I don’t think I need to tell you how bad the job search is.
I’ve been embroiled in a job search for a while now, and I must say it’s been one of the most peculiar times in my life. I’ve been thoroughly treated like a number. I’ve been ignored, condescended to, inspired with hope only to be ignored again. Ah, but now I’m telling you how bad it is.
What I really want to tell you about is resentment, particularly how it’s a major affliction of job searchers, myself included. Resentment arises once you’ve been put through the ringer for a few months. You decide that there must be an enemy — there must be someone whom you can dislike and, yes, someone whom you can even hate from time to time. Who better than the employers and internal recruiters who endlessly snub you? Who better than the other applicants clogging up the process?
But is this resentment warranted, and more importantly, is it constructive? I think not.
Avoiding Job Search Resentment
In the never-ending effort to become a common grounder, we must sometimes shed our personal biases. We sometimes have to stop rooting for ourselves for a minute and look at the reality of the situation.
Companies are Busy and Recruiters are Human
Filling a position is a daunting task, and the automation which makes it just a bit less daunting tends to dehumanize candidates.
Each position tossed out on Indeed or LinkedIn draws in a lot of competition. You may be viewed as just another resume (with optional cover letter) because, well, that’s what you are to the computerized sorting system. That’s what all 500+, or more, applicants are. Sorting through all of those apps would be impossible for a mere human, so certain desirable keywords are picked out, and the crowd of applicants is automatically thinned.
That thinning may include a couple of hundred people, and it’s similarly impossible for a single human to write nice, personalized, “Thanks, but no thanks” emails to each of the rejected. Time is quite literally money in this case, so template regret emails are sent out, or, a lot of the time, no emails of any kind are sent out. The latter move is objectively rude, but it saves a lot of time, and that’s understandable when a deadline looms.
And what about those recruiters, the ones with whom you trade an email or two (if you’re lucky) only to never hear from again? They’re humans too, and they’re engaged in a high-pressure, deadline-intensive search, much like you are. Filling that position is their job, and if they want to keep that job, they must perform efficiently. Doing so, however, means feelings have to get hurt. It’s truly nothing personal — positions might never get filled if it was.
Employers Don’t Look at Who Deserves the Job — They Look at Who is Most Qualified
Going to college, getting good grades, and having an abundance of applicable experience does not mean you “deserve” any job. It means you’re qualified, and many, many others are similarly qualified.
In the abstract sense of the word “deserve” — the way regular people understand it — yeah, you probably do deserve to have your hard work and hard times rewarded. But employers, or rather, companies, aren’t regular people.
To them, your personality matters not. Your all-nighters, your constant frustration, your ability to keep on in the face of adversity — all that stuff isn’t quantifiable. Except for in the interview stage, the individual exists only as quantifiable data, and again, that’s a necessary evil for thinning a crowd of applicants.
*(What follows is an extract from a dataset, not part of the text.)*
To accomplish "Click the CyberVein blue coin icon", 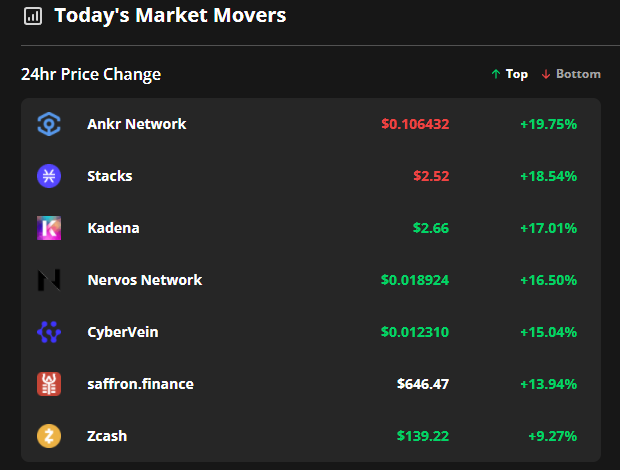I will click(49, 332).
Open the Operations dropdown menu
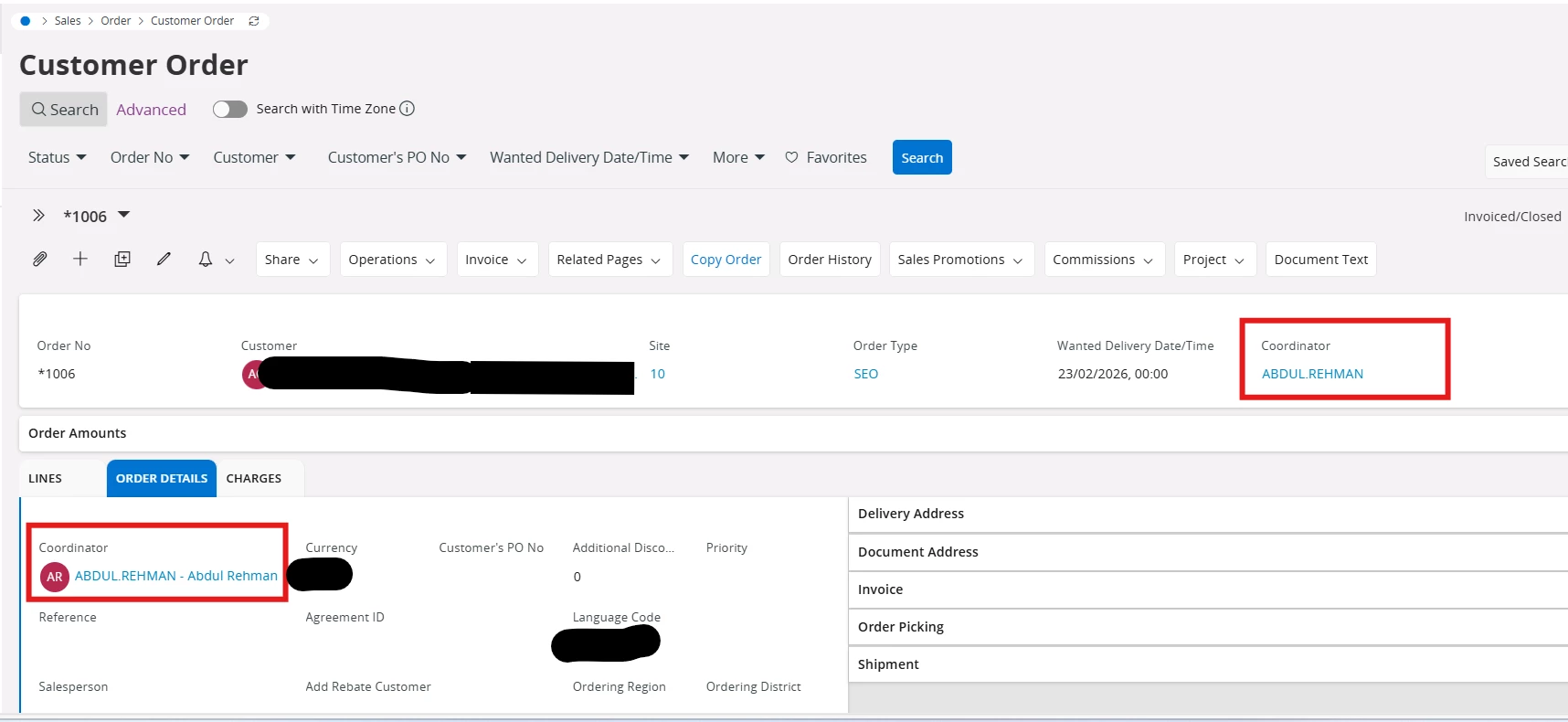The width and height of the screenshot is (1568, 722). (392, 260)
Feeling like you “deserve” a certain position runs dangerously close to feeling like you’re “entitled” to that position. Being that you are yourself, and therefore your own biggest fan, you see your merits in a different light. There’s something that makes you special; there’s something about you that puts you ahead of all those other applicants (whom you don’t even know at all). Of course you think you deserve the job, and of course, you feel spiteful when you get rejected, but so does everyone else who filled out the application.
One beautiful thing about the job search, I suppose, is that it’s helped me to find some sense of humanity. At first, I resented my competition, those nameless, faceless others who had robbed me of “my” opportunity. But now, a bit more humbled and a bit more mature, I sympathize with them. I take to mind the oft-misattributed quote, “Be kind, for everyone you meet [or don’t meet, in this case] is fighting a hard battle.”
Your Success is Someone’s Tough Break
I don’t say this to detract from your new position. Really, congratulations! But take this as a reminder to stay mindful.
It’s the nature of the job search. There is a single winner and a lot of losers. It’s a very pure form of competition. The best — in one way or another — will get the position and all others will have to continue their journey.
When you finally are the winner, rejoice, but take a moment to remember the many, many times you lost. Remember the anger you felt, the resentment toward others I’ve spoken about here. Remember the disappointment, and remember the tears (if there were any). With your hiring, those feelings remain the reality for other applicants.
As I said, this isn’t to make you feel guilty for getting hired. You should only feel guilty if you fail to learn anything from the whole experience.
Look back upon the hardships of the modern American job search, and be humble in your new career. Be grateful that you’re not in the position you once were, and let it serve as motivation to be a better employee. You worked hard to earn this; you worked hard to beat out everyone else. Slacking now would be a disservice to yourself and, perhaps worse, a disservice to all those still stuck in the search.